**** Testo in esame
Nel caso di Xiaomi, vista l’iscrizione avvenuta ieri si verificheranno una serie di conseguenze: la più significativa delle quali è l’obbligo per tutti i cittadini USA di cancellare i propri investimenti entro il prossimo novembre. Di fatto per Xiaomi e per tutte le altre aziende iscritte in questa blacklist non sarà più accessibile la Borsa di Wall Street, né sarà possibile rastrellare capitali privati in qualsiasi altra forma: nulla accadrà per quanto attiene la possibilità di vendere e acquistare componenti e tecnologia negli Stati Uniti o con aziende statunitensi, quindi grattacapi finanziari a parte per Xiaomi non cambierà granché nella vita di tutti i giorni.
Nel frattempo la reazione di Xiaomi è arrivata, ma la cinese prende tempo: “Come azienda rispettiamo sempre le leggi e operiamo in accordo con le leggi e i regolamenti delle giurisdizioni dove facciamo affari. L’azienda ribadisce che fornisce prodotti e servizi destinati a usi civili e commerciali. L’azienda ribadisce che non è di proprietà, controllata o affiliata all’Esercito cinese, né ricade nella definizione di “Azienda Comunista Militare Cinese” come definito dalla NDAA. L’azienda prenderà le appropriate iniziative per proteggere l’interesse dell’azienda stessa e dei suoi azionisti”. Il comunicato si conclude promettendo altri annunci più avanti, non appena sarà compresa appieno la portata di questa novità.
Una guerra “commerciale”
Le guerre del 21simo secolo non si combattono più solo con le armi: dazi e blacklist sono un ottimo metodo per colpire il portafogli dei propri nemici, provocando danni e conseguenze del tutto analoghe a quelle di un conflitto armato. Quella scoppiata tra Cina e Stati Uniti è a tutti gli effetti una guerra, “commerciale” ma sempre di guerra si tratta: Trump aveva riposto molte delle proprie speranze rispetto alla sua politica estera in questo braccio di ferro, colpendo la più famosa azienda di Pechino e facendone un esempio per tutte le altre. Huawei è stata messa fuori gioco nel settore degli smartphone, ormai dopo due anni è diventato davvero difficile lottare ad armi pari con i suoi concorrenti, ed è stata messa in difficoltà anche nel campo delle infrastrutture: TikTok, WeChat, Tencent e ora Xiaomi sono altri bersagli tecnologici che la Casa Bianca ha deciso di colpire.
********
**Problema 1:**
Elenca tutti i nomi di aziende e servizi che il testo in esame indica come bersagli colpiti dalla Casa Bianca.
**Problema 2:**
Fornisci il seguito del testo in esame sulla guerra commerciale tra Cina e Stati Uniti, cominciando subito dopo la sua ultima frase.
**** Dati mostrati
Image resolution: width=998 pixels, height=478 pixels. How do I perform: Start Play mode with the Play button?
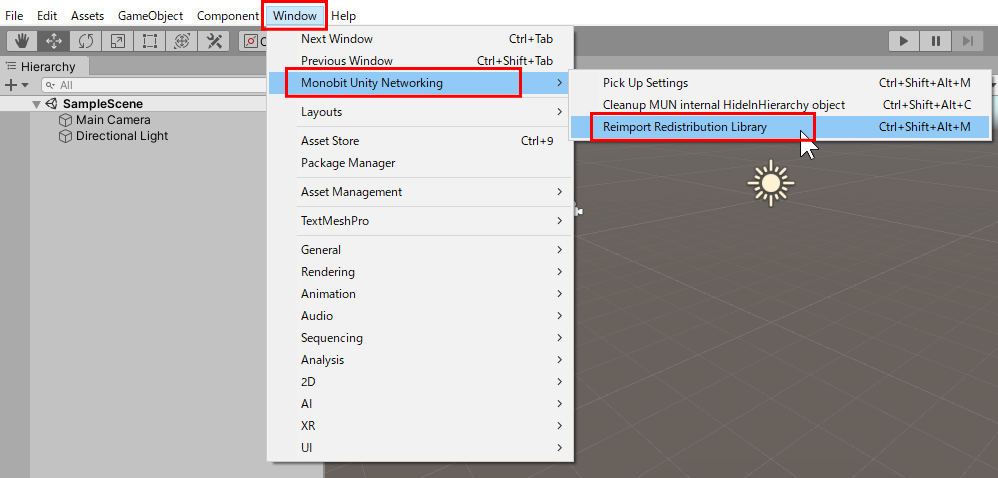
********
**Risposta all'esercizio 1:**
Huawei, TikTok, WeChat, Tencent, Xiaomi

**Risposta all'esercizio 2:**
Va detto, e sono dati recentissimi, che la strategia di Trump non sembra aver avuto molto successo tranne che per quanto attiene Huawei: i numeri dell’export cinese, nonostante la pandemia, sono in crescita – niente affatto penalizzati dalla politica trumpiana. Una delle aziende che ha fatto segnare la crescita più sostanziosa è stata per l’appunto Xiaomi: che ha finito per colmare il vuoto lasciato da Huawei sul mercato, ha iniziato a scalare le classifiche di vendita e secondo alcuni analisti ha finito anche per superare Apple. Poi c’è la questione introiti: con un catalogo amplissimo, Xiaomi si è anche impegnata a lanciare prodotti di fascia alta (quelli più remunerativi) per far crescere anche il fatturato oltre alle vendite.
Con l’uscita di scena di Trump, non è chiaro quale politica estera intenderà perseguire il prossimo presidente Joe Biden: che ha anticipato di non essere esattamente filo-cinese e di aver tutta l’intenzione di continuare il confronto serrato con Pechino (pur perseguendo una “strategia più coerente”). A luglio scadrà l’attuale ordine esecutivo che ha congelato definitivamente il business consumer di Huawei, l’uscita dei capitali a stelle&strisce da Xiaomi dovrebbe avvenire entro novembre: difficile che questa sia la priorità di Biden per i suoi primi 100 giorni dall’insediamento, dunque dovremo aspettare qualche mese per capire meglio cosa accadrà.